Why I never rushed into a relationship after being with Mel. Why I just wanted to be friend with benefits with Tahj.

"Just let me in May. I just wanna be here for you. You don't have to tell me anything just let me hold you." I opened the door before I could comprehend what I was doing.

He walked into the room immediately wrapping his arms around me. I placed my head into his chest feeling tears immediately cloud my vision as soon as he wrapped his arms around me.

He rubbed my back up and down slowly soothing me. I buried my face into his chest not caring about the tears staining his shirt. He sat down on the bed pulling me onto his lap.

We sat in silence for a minute before I decided to speak up.

"I'm sorry for your shirt." I picked my head up from his chest before wiping the remaining tears falling from my eyes.

"It's okay. Are you alright now?" He asked softly as he wiped the tears from my eyes. I shook my head before placing it on the shoulder.

"No. It's a lot you know. Facing your old demons head on. Having people think of you less because of a lie. Having your business aired out."

"I can't imagine how you feel right now. But I want you know I'm will be here for you every step of the way." He rubbed my back up and down. I lifted my head up before looking him in his eyes.

"I think it's time for me to finally talk about it. I been carrying this burden for years and it only weighed me down." I got out his lap and sat next to him grabbing his hand into mine.

"Baby, you don't have to do this." I placed my hand up signaling for him to be quiet.

"It's fine. I met Mel when I was 20 years old. I was fresh on Florida A&M campus and he was one of the first males to approach me. His personality drew me in first before his looks did. I fell head over heels for him but things changed a year into our relationship."

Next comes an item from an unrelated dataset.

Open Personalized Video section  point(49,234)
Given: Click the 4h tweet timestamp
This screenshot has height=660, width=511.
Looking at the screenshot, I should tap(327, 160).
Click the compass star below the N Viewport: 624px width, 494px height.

I took a break looking up a Zander seeing that he was actually invested in what I was saying.

"He slowly became the monster I know today. It was small things at first like controlling what I wore and where I went. Then, he slowly started to isolate me from friends and family. Shit to this day, I'm not close to my mother."

He played with his fingers taking a deep breathe. That was the easy part but now it was time to go deeper into our situation.

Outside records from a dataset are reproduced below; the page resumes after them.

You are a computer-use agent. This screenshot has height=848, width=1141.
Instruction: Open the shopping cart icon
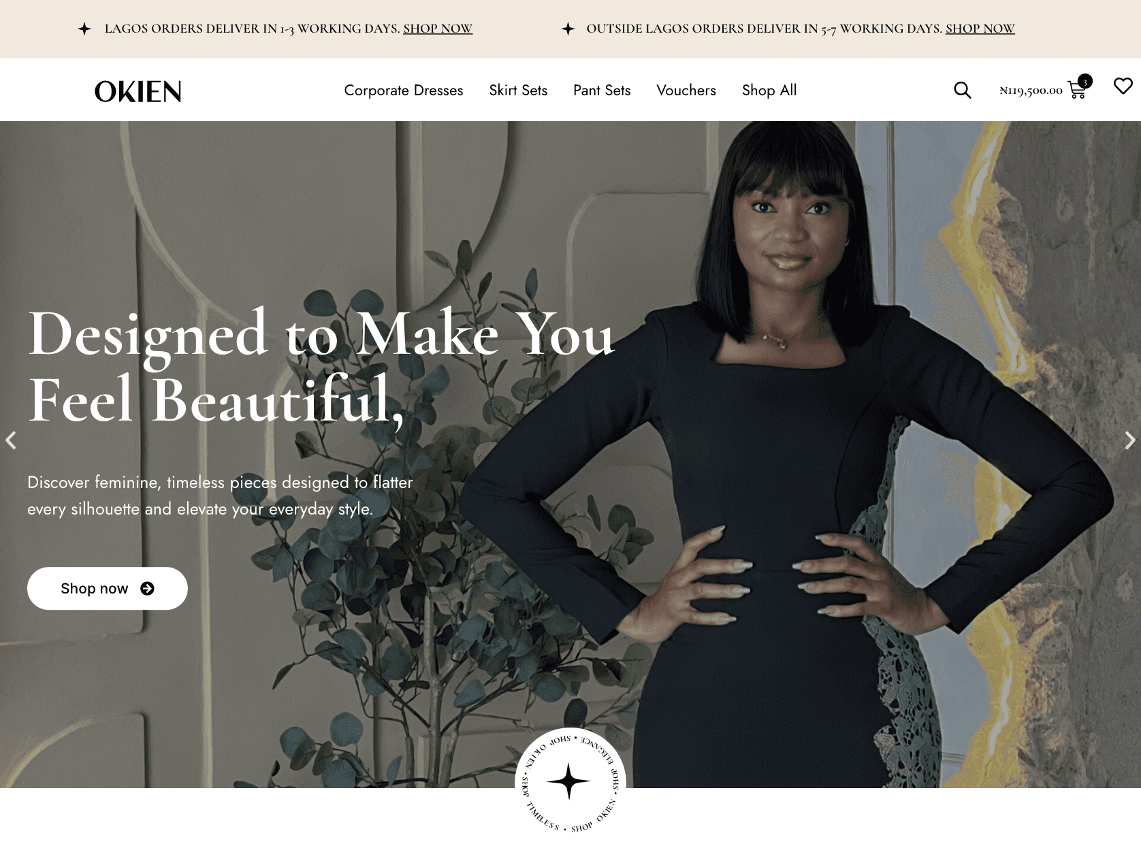(1077, 91)
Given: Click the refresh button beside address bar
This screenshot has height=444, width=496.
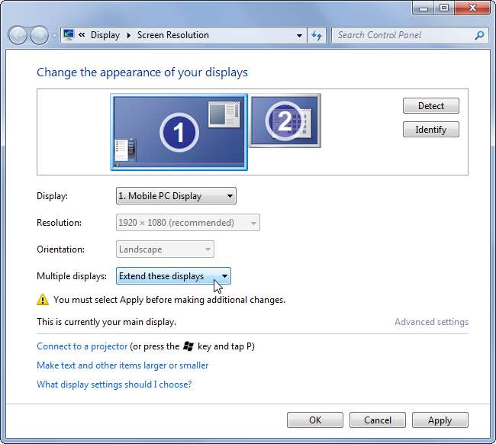Looking at the screenshot, I should coord(317,35).
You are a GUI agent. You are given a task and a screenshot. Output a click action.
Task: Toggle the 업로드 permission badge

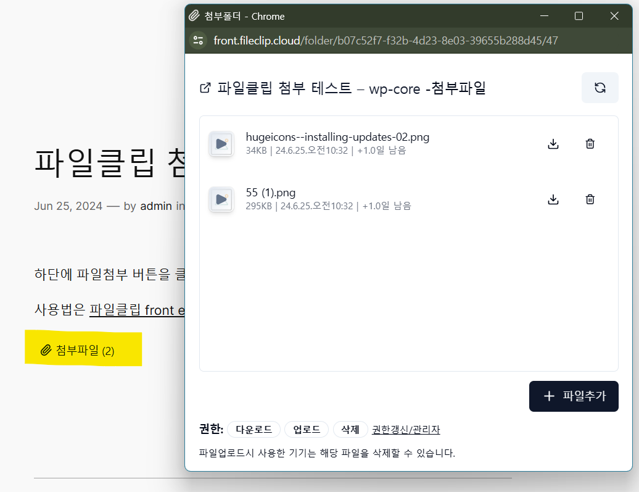coord(306,429)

"A couple months after that I found out I was pregnant. It was the happiest day of my life. Mel became really supportive and excited about our baby. Especially after finding out we were having a boy. In the beginning of my pregnancy I started saving to get me and my son out of the situation."

Tears started to stain my cheeks thinking about the next part of this story. I played with his fingers trying to calm myself down. I couldn't look at him in his eyes because I would lose all my composure.

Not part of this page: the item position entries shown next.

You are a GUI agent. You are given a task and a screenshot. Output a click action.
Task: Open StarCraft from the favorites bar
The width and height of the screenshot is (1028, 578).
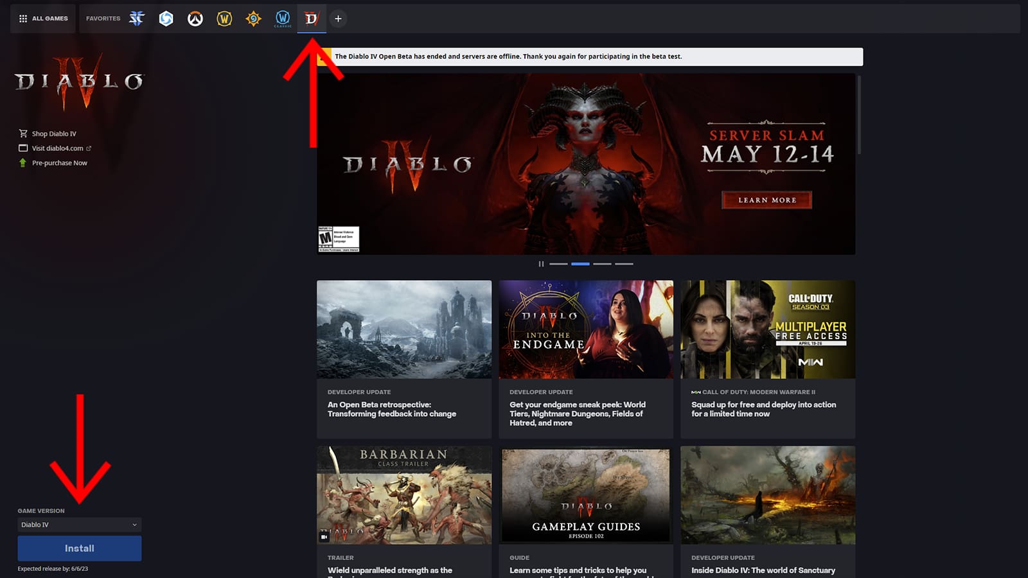pyautogui.click(x=136, y=18)
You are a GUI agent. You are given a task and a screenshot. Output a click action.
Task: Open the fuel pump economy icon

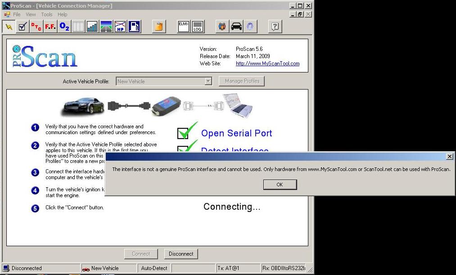click(x=134, y=27)
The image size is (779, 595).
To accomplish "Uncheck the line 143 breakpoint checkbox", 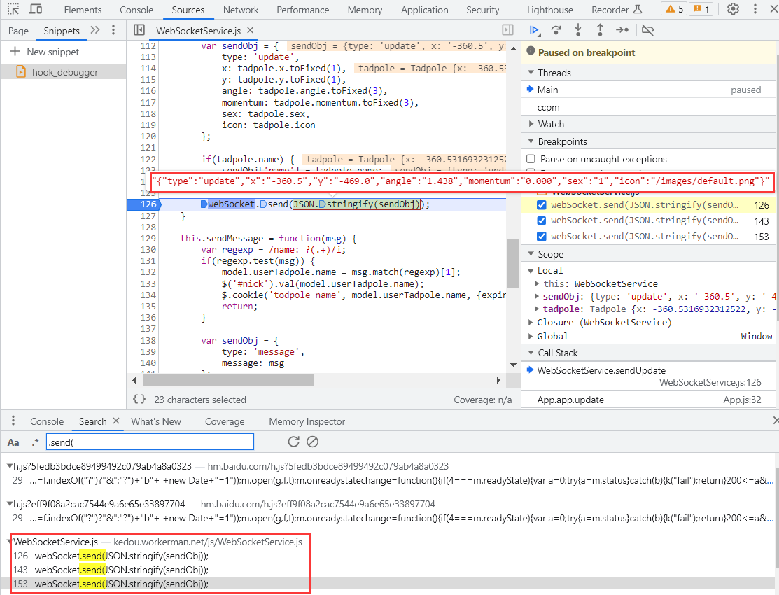I will point(541,221).
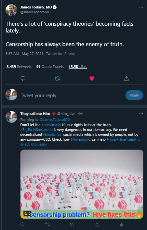147x230 pixels.
Task: Share Hiro's reply tweet
Action: (97, 224)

"I was 8 months pregnant and I had everything situated to leave him once and for all. I waited until he left the house and grabbed the bags I had packed away. I remember opening the door and seeing Mel standing there with eyes resembling the color of coal. I dropped the bags and tried to rush upstairs as fast I could. He grabbed my leg and dragged me down the stairs. To add onto the pain he kicked me multiple times in my stomach. I felt helpless as I was left there to bleed out."

I looked up at Zander seeing the tears falling down his face. I wiped them as he wiped mine.

"I woke up in the hospital 2 days later to be told I gave birth to a still born. Finding out four years later that I have a child out there is heartbreaking. I feel just as helpless as I was 4 years ago knowing I'm not there to protect him." Tear streamed down my eyes as Zander placed me onto his lap.

"I promise we'll get him back okay." I nodded feeling him kiss my forehead.

"I promise mamas that your baby boy back into your arms." I closed my eyes praying that it came true. I would finally be able to hold him in my arms and shower him with all the love in the world.